Through a series of Share Purchase Agreements (SPAs), HAP will now own Milk Mantra outright, making it a wholly-owned subsidiary. This deal further consolidates HAP’s position in the competitive dairy sector, allowing the company to tap into new markets and expand its customer base.
Milk Mantra’s Struggles and Acquisition Pricing
Milk Mantra, which was established in 2009, has struggled to maintain significant growth despite having a solid product portfolio that includes milk, curd, cottage cheese, buttermilk, and cattle feed. The company reported a modest operating revenue of Rs 276.42 crore in FY24 and a profit of Rs 9.78 crore for the fiscal year. However, the company’s revenue has been largely stagnant for the past three years, prompting its acquisition by Hatsun at a relatively low valuation of less than 1x sales.
The company’s earlier target to reach Rs 1,000 crore in revenue within five years by 2021 now appears far-fetched based on its current trajectory. Milk Mantra’s limited market expansion and reliance on products like liquid milk, which typically carry lower margins, likely contributed to its stagnation. Additionally, competition from newer age dairy companies such as Country Delight, Akshayakalpa, and Sid’s Farm has made it difficult for Milk Mantra to maintain its competitive edge.
Hatsun’s Strategic Expansion Plans
For Hatsun Agro, the acquisition presents an opportunity to bolster its market position and tap into the rapidly growing dairy market in Eastern India. Milk Mantra’s established presence in Odisha will help Hatsun expand its reach in this region, allowing it to increase its footprint in a key market for dairy products.

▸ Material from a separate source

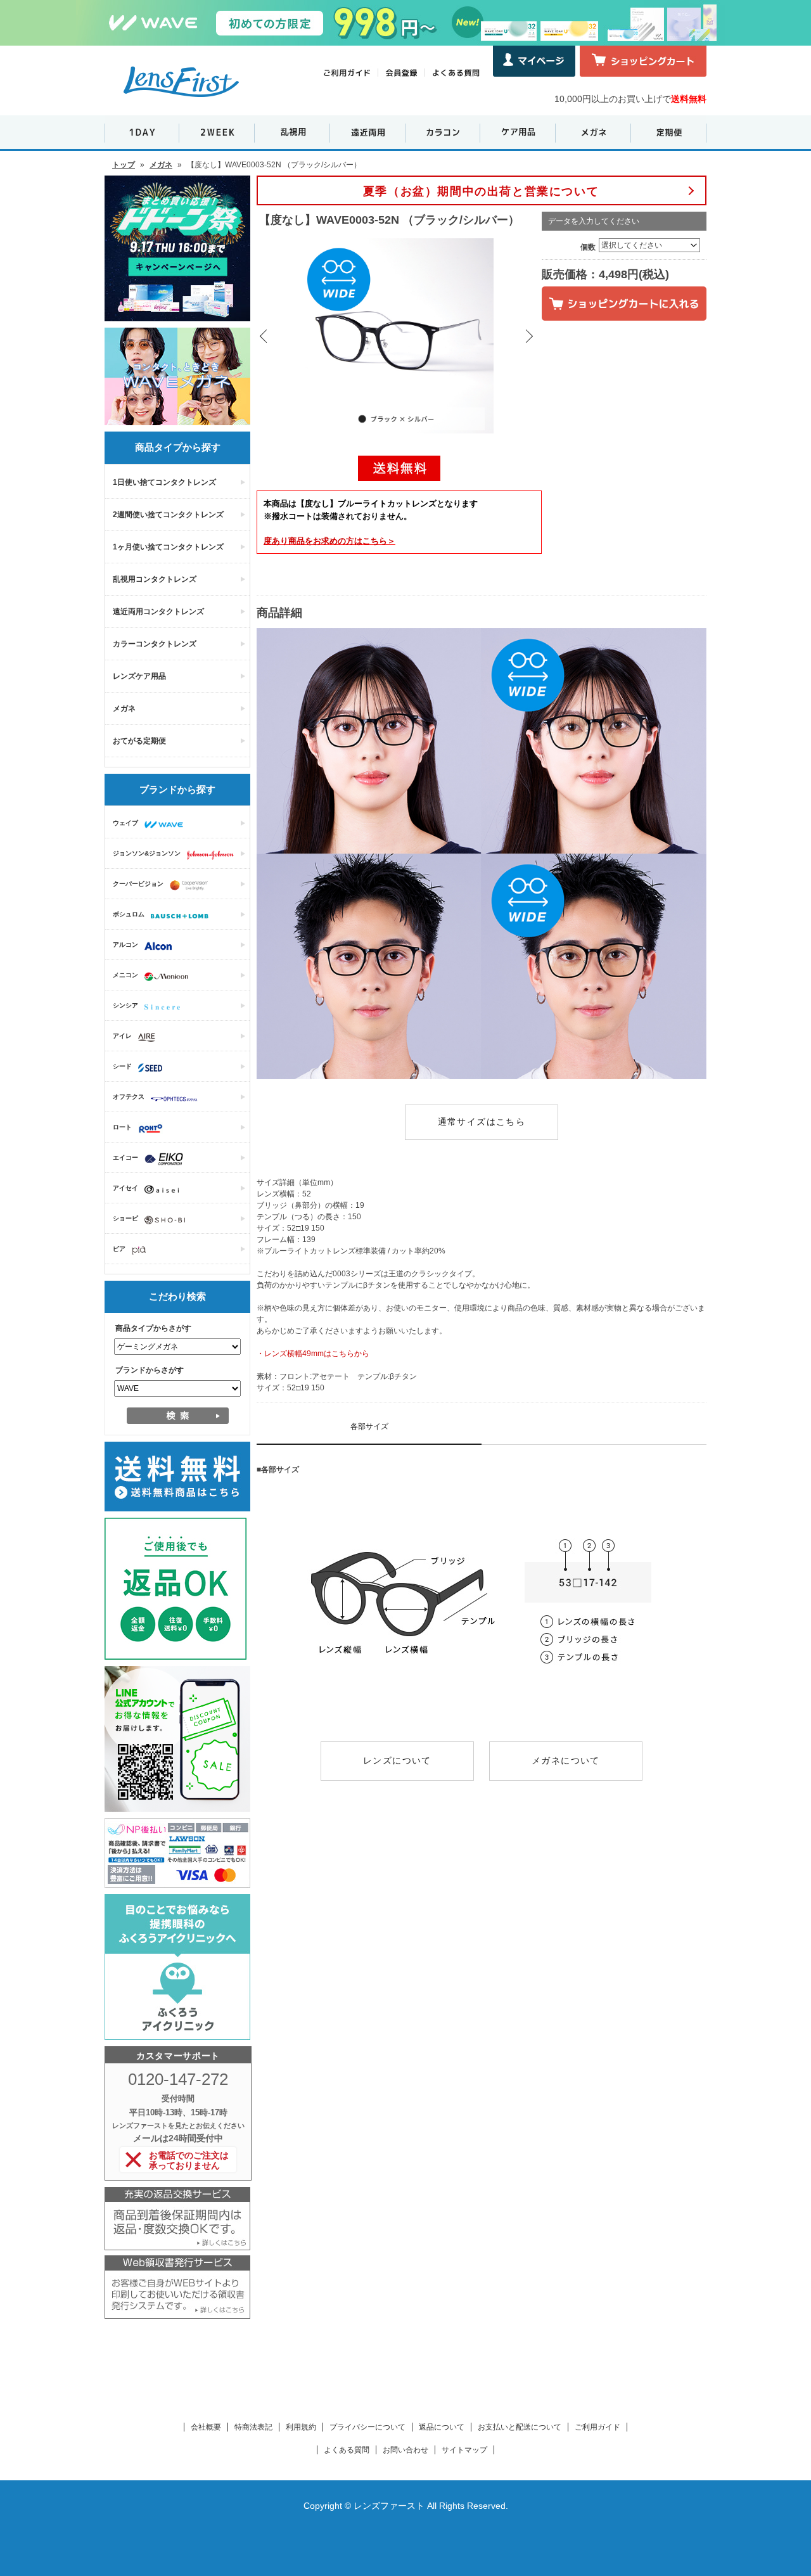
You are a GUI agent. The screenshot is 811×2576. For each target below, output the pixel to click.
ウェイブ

Furthermore, this acquisition may offer Hatsun new product avenues and allow it to diversify its portfolio. While Milk Mantra’s revenue growth has slowed in recent years, its brand recognition in Odisha remains strong, providing Hatsun with a solid foundation to leverage for future growth. Given that Hatsun Agro is already an established name in the dairy industry, the integration of Milk Mantra could serve to complement its existing product offerings and strengthen its overall market position.
The Competitive Landscape in the Dairy Sector
Hatsun Agro’s competitors, such as Milky Mist, have continued to outperform in terms of revenue. Milky Mist, for instance, reported Rs 1,907.21 crore in revenue for FY24, positioning itself as one of the top players in the direct-to-consumer dairy market. Milky Mist also announced plans to launch an initial public offering (IPO) in 2025, aiming to raise approximately Rs 2,000 crore. This signals the growing competition within the dairy sector, particularly in the premium and direct-to-consumer space.

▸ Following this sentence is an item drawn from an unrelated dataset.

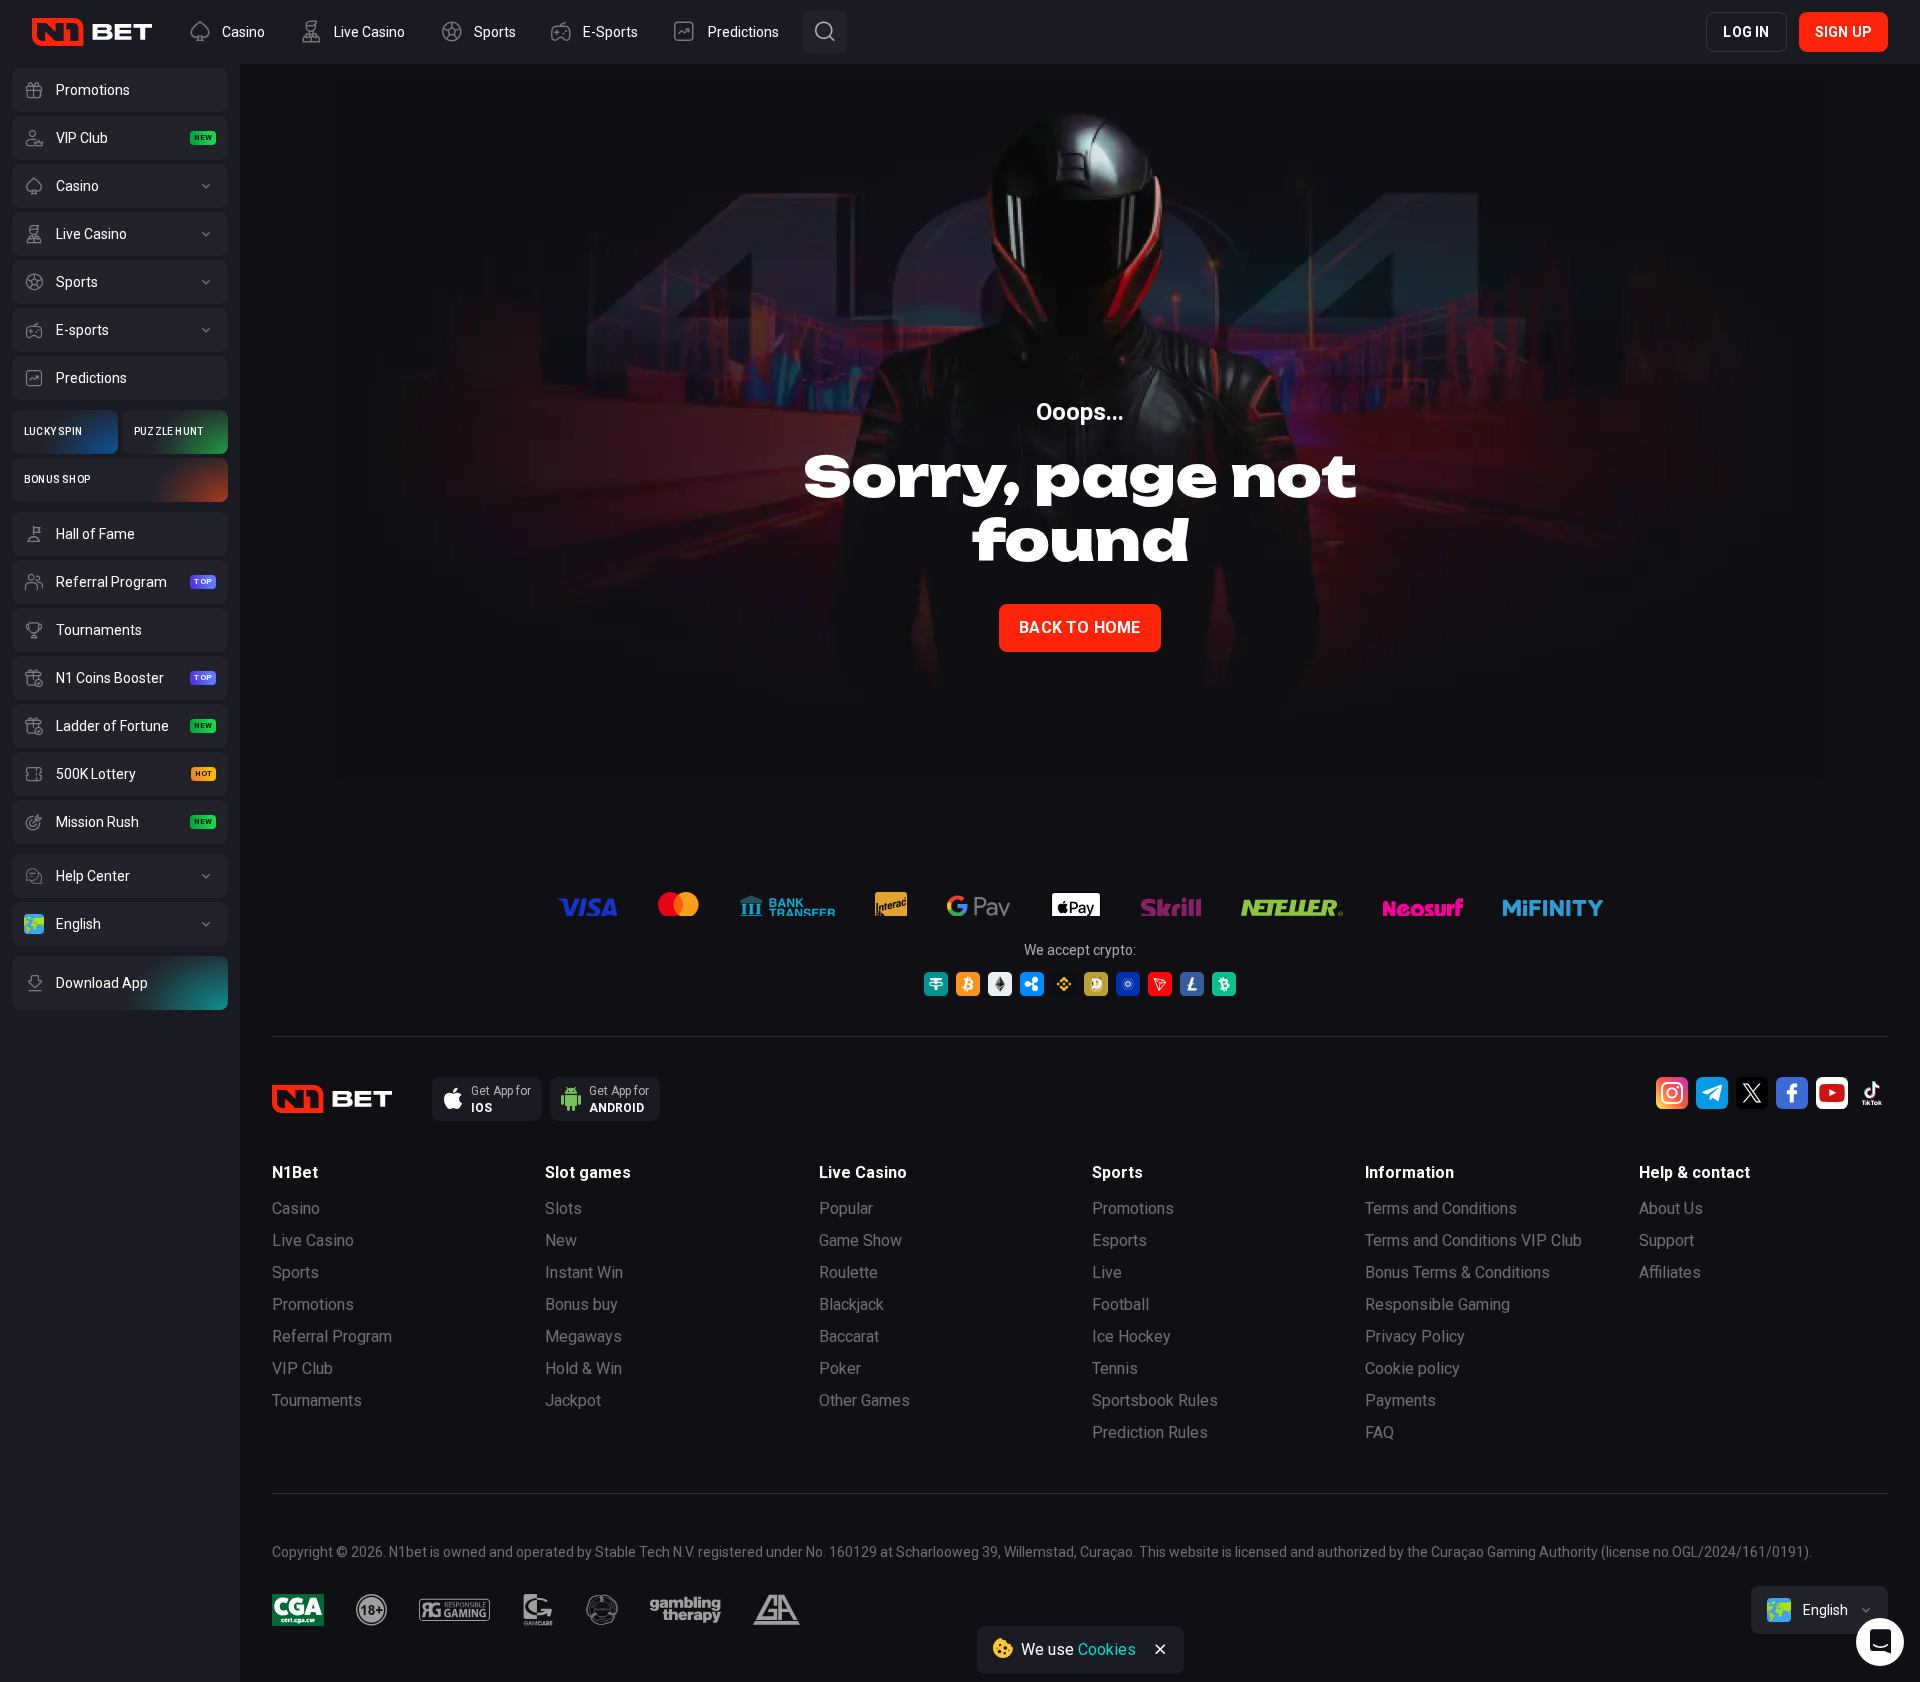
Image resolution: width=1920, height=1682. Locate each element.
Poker (840, 1368)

Despite Milk Mantra’s challenges, the acquisition presents an interesting opportunity for Hatsun, especially at a time when newer companies like Country Delight and Akshayakalpa are disrupting the traditional dairy market. While Milk Mantra’s revenue growth may have stagnated, its sale represents a reasonable move for Hatsun to extend its reach into Odisha at a relatively low cost, especially considering the company’s profitability.
Implications for the Dairy Sector
This acquisition reflects the broader trends within the dairy industry, where companies are consolidating, seeking expansion opportunities, and diversifying their product lines to maintain relevance in a competitive market. For Hatsun, the purchase of Milk Mantra could become a stepping stone in expanding its market share while positioning itself strategically against other emerging players in the dairy sector.
The deal also suggests that market consolidation is a key strategy for companies looking to grow in the face of rising competition and market saturation. Milk Mantra’s sale could mark the beginning of similar transactions in the coming years as companies focus on regional growth and scalability in India’s rapidly evolving dairy industry.